What you should do:
For this listing, the lines between the one holding "This screenshot has width=728, height=550." and the one holding "Task: Click the 200 OK status badge", inclusive, must be set down exactly.

Study material:
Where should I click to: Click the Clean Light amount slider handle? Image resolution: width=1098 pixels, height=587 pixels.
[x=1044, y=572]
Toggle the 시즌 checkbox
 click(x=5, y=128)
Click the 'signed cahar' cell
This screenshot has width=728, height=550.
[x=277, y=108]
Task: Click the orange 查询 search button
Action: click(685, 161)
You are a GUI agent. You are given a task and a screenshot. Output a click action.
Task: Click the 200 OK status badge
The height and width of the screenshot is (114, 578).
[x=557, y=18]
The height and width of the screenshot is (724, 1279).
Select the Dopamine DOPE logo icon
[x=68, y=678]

==

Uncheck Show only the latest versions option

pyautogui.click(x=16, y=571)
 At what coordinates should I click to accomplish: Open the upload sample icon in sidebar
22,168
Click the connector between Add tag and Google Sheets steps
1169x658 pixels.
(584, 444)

Task response:
This screenshot has width=728, height=550.
[x=277, y=108]
Task: Click the orange 查询 search button
Action: click(685, 161)
You are a GUI agent. You are given a task and a screenshot. Output a click action.
Task: Click the 200 OK status badge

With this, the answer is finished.